## Records supplied
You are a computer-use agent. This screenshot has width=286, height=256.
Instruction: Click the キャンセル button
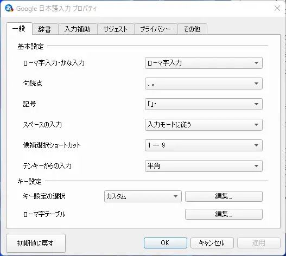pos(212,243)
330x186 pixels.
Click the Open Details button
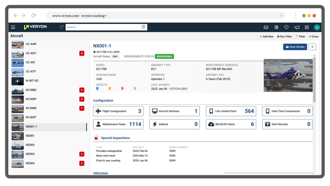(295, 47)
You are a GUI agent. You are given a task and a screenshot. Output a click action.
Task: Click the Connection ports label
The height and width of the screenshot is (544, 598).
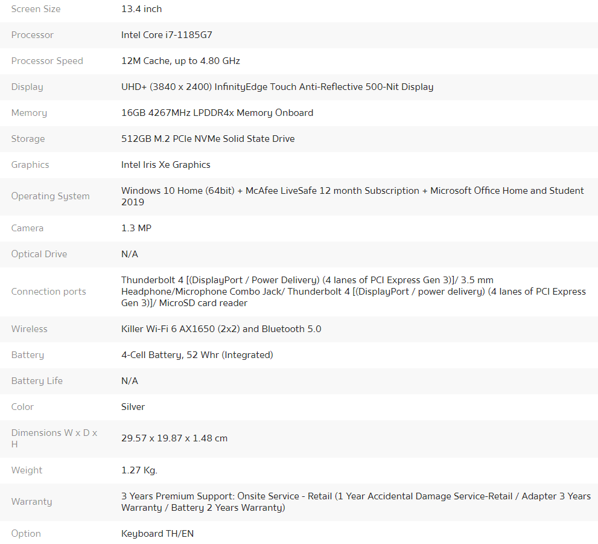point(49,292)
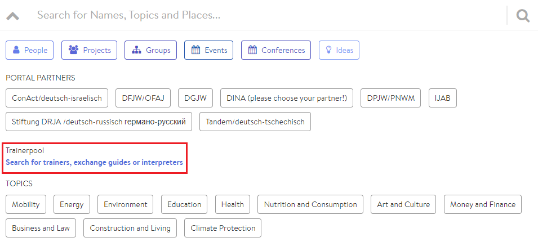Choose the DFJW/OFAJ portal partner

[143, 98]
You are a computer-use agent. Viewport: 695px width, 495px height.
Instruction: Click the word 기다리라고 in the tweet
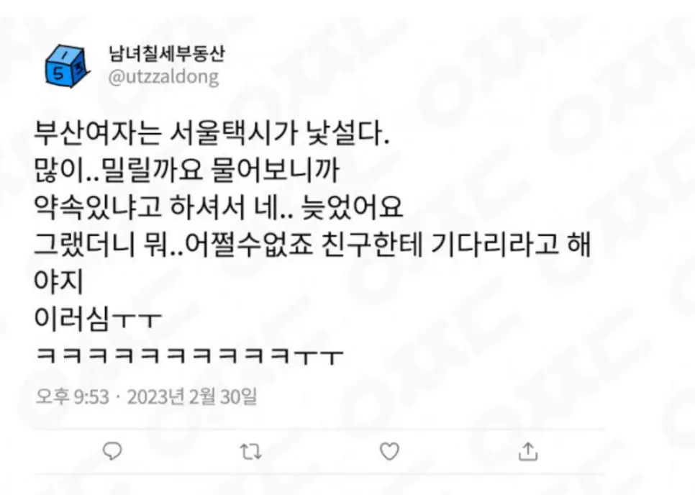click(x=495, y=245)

...

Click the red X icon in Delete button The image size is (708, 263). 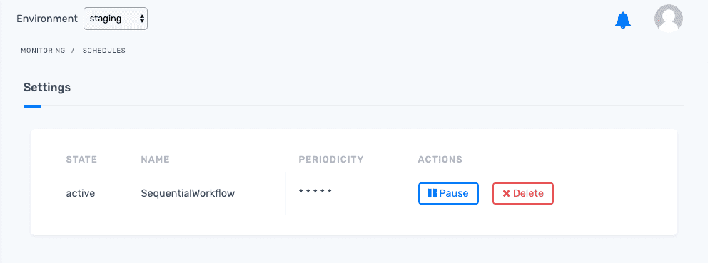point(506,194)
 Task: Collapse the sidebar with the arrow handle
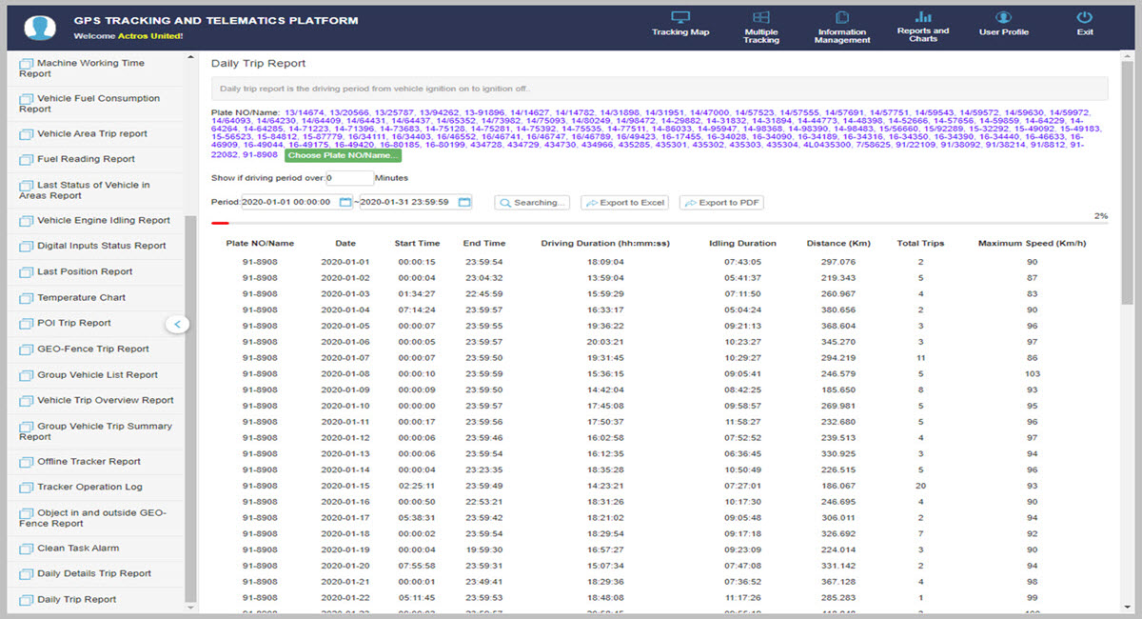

## What you have to do
Start with the line with "You are a computer-use agent. This" in the listing above and stop after the line with "You are a computer-use agent. Viewport: 695px". Write out exactly the lines in that stretch and no others, without pictures.

## Exercise result
You are a computer-use agent. This screenshot has width=286, height=256.
Instruction: Click the キャンセル button
pos(212,243)
330x186 pixels.
Click the Open Details button
(295, 47)
You are a GUI agent. You are given a task and a screenshot. Output a click action.
Task: Click the Connection ports label
The height and width of the screenshot is (544, 598).
point(49,292)
Choose the DFJW/OFAJ portal partner

[143, 98]
You are a computer-use agent. Viewport: 695px width, 495px height.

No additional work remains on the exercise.